DATA FOR THIS EXERCISE =>
────────────────────

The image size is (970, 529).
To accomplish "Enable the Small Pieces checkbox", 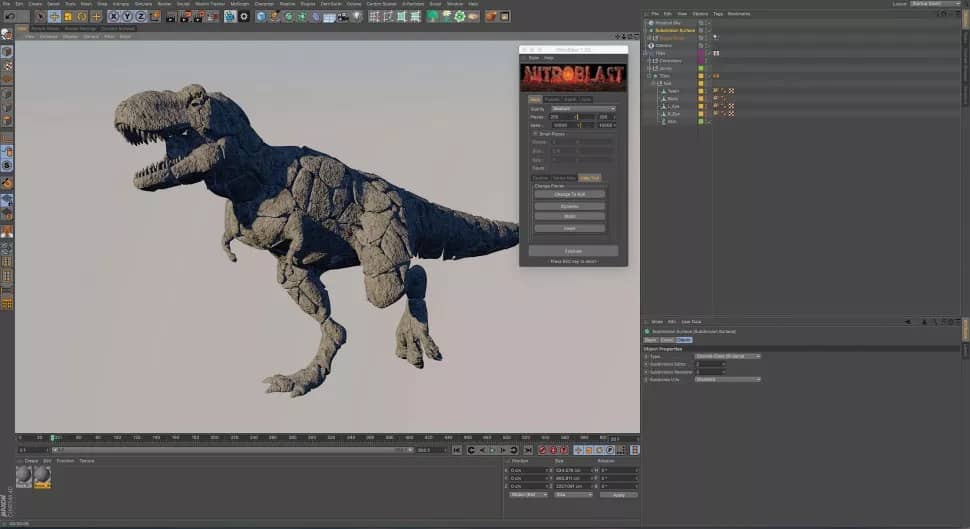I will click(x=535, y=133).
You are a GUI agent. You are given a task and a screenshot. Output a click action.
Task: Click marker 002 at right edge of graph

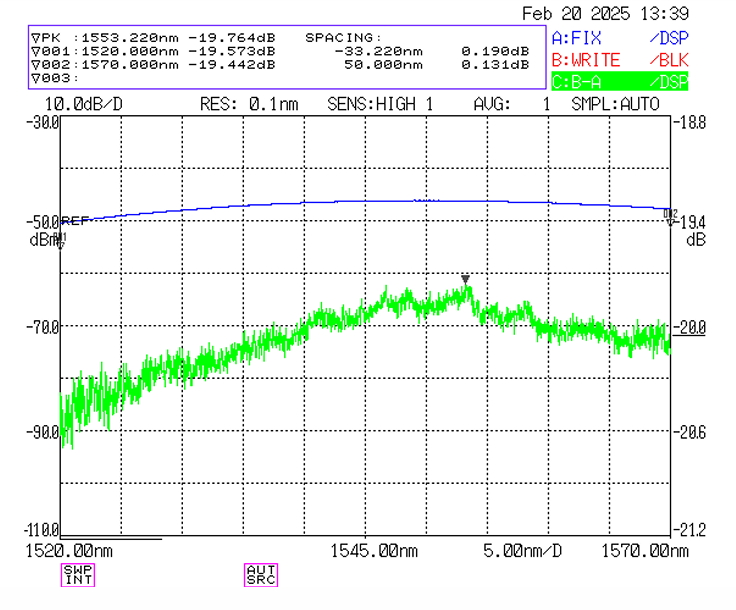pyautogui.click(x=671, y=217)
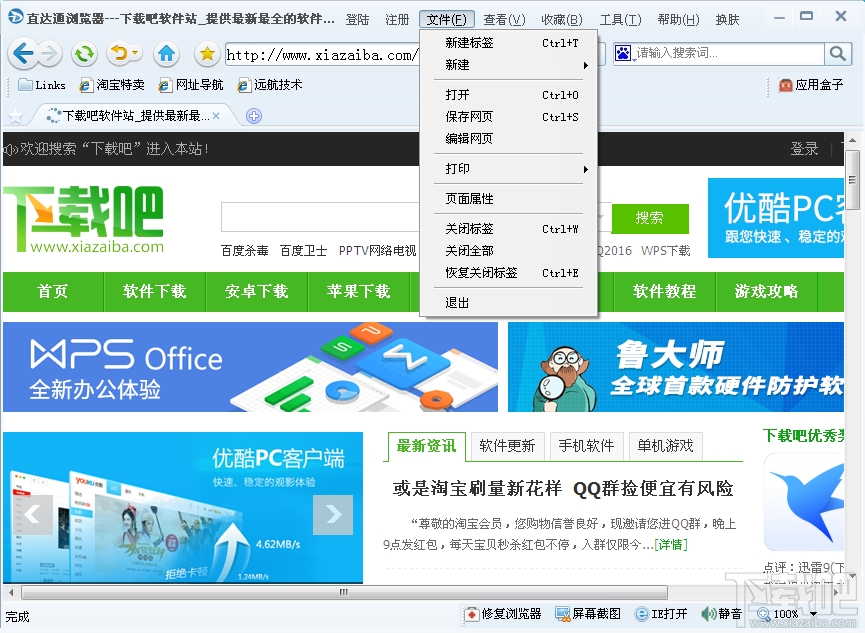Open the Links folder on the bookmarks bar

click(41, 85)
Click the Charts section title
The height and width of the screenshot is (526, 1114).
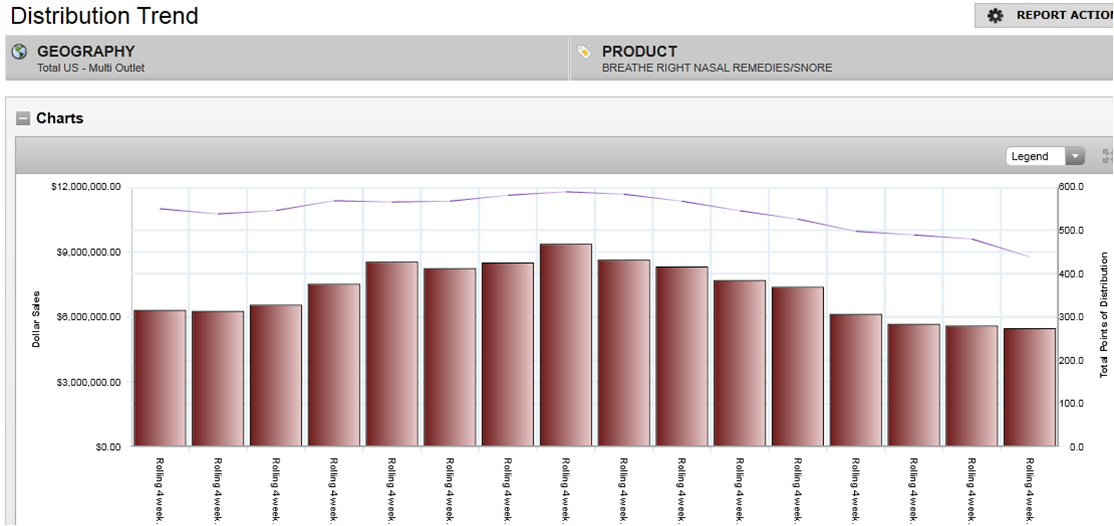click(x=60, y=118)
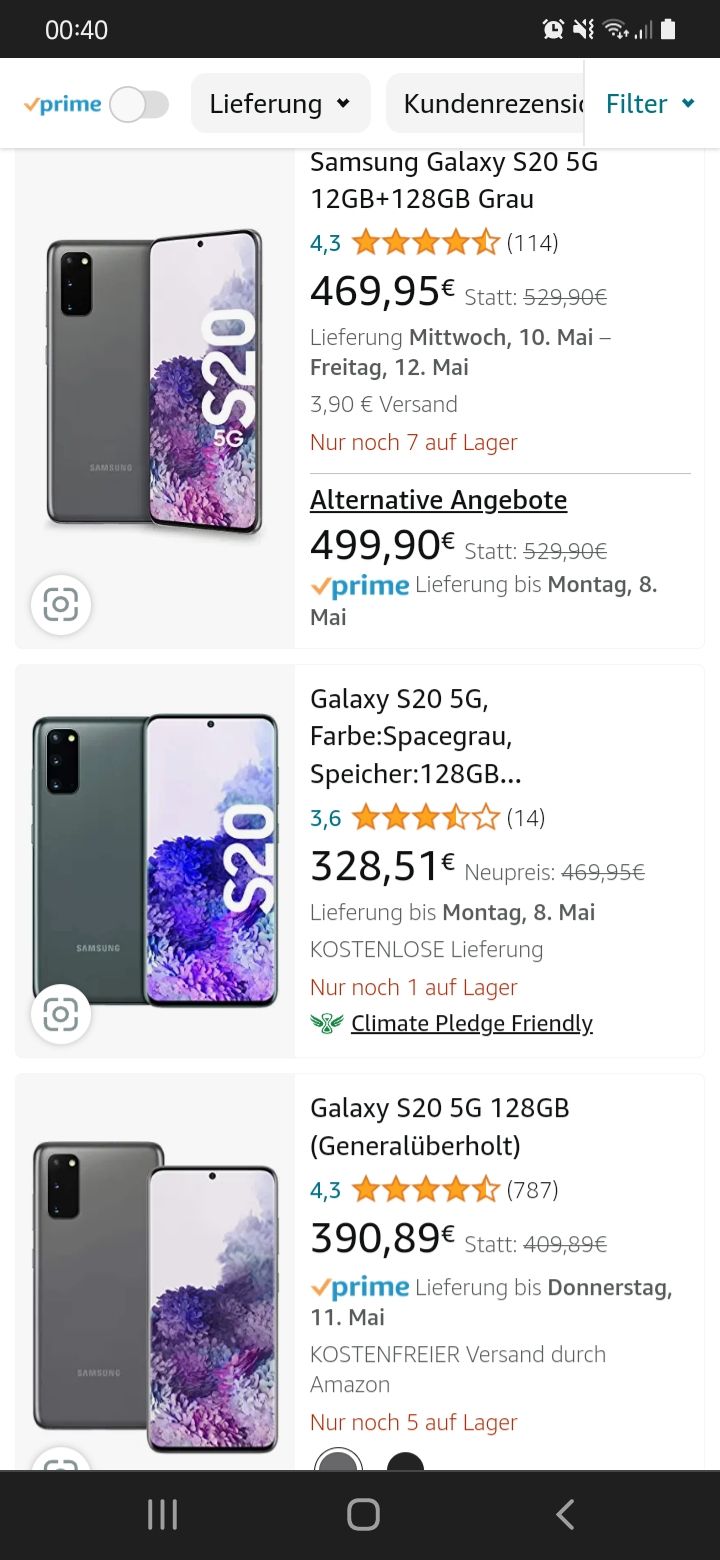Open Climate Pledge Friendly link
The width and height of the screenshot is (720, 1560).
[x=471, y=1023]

────────────────────

WHAT IS NEEDED => Reproduce the rows word for word, from the line containing "You are a GUI" through the last line of the rows, including both. Leave the pictures out.

FULL RESPONSE =>
You are a GUI agent. You are given a task and a screenshot. Output a click action.
Task: Click marker 002 at right edge of graph

pyautogui.click(x=671, y=217)
Open the Links folder on the bookmarks bar

click(41, 85)
Click the Charts section title
The height and width of the screenshot is (526, 1114).
click(x=60, y=118)
Open Climate Pledge Friendly link
The width and height of the screenshot is (720, 1560).
[x=471, y=1023]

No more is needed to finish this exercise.